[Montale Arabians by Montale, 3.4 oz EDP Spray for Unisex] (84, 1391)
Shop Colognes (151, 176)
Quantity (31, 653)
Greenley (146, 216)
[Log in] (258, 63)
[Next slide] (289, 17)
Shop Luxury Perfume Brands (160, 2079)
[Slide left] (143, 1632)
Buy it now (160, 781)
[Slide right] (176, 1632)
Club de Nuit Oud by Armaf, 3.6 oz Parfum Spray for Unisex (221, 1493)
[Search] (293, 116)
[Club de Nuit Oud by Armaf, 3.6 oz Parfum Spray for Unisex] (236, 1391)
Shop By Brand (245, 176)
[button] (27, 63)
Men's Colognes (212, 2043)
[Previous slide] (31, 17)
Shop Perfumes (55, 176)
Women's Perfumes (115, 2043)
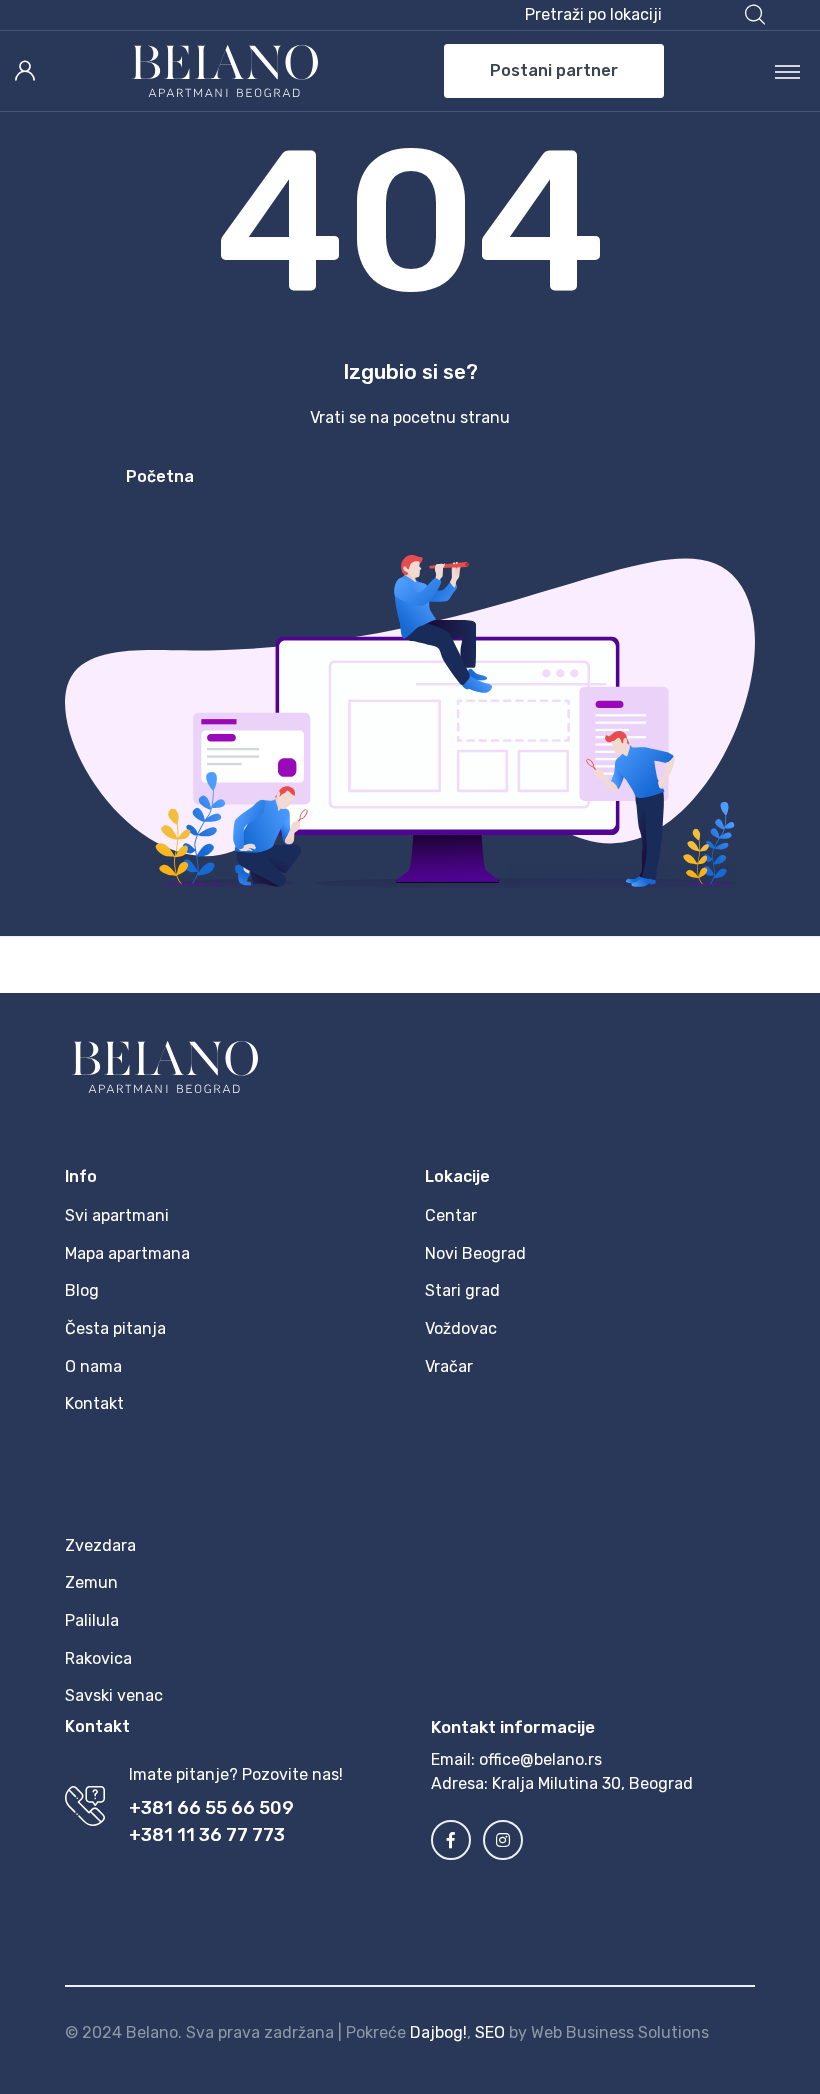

********************

▶ Task directions:
Reproduce exactly the lines from the one containing "Men's Colognes (212, 2043)" through the last line of the records, both included, leaving out every picture.

▶ Solution to this task:
Men's Colognes (212, 2043)
[Previous slide] (31, 17)
Shop Perfumes (55, 176)
Women's Perfumes (115, 2043)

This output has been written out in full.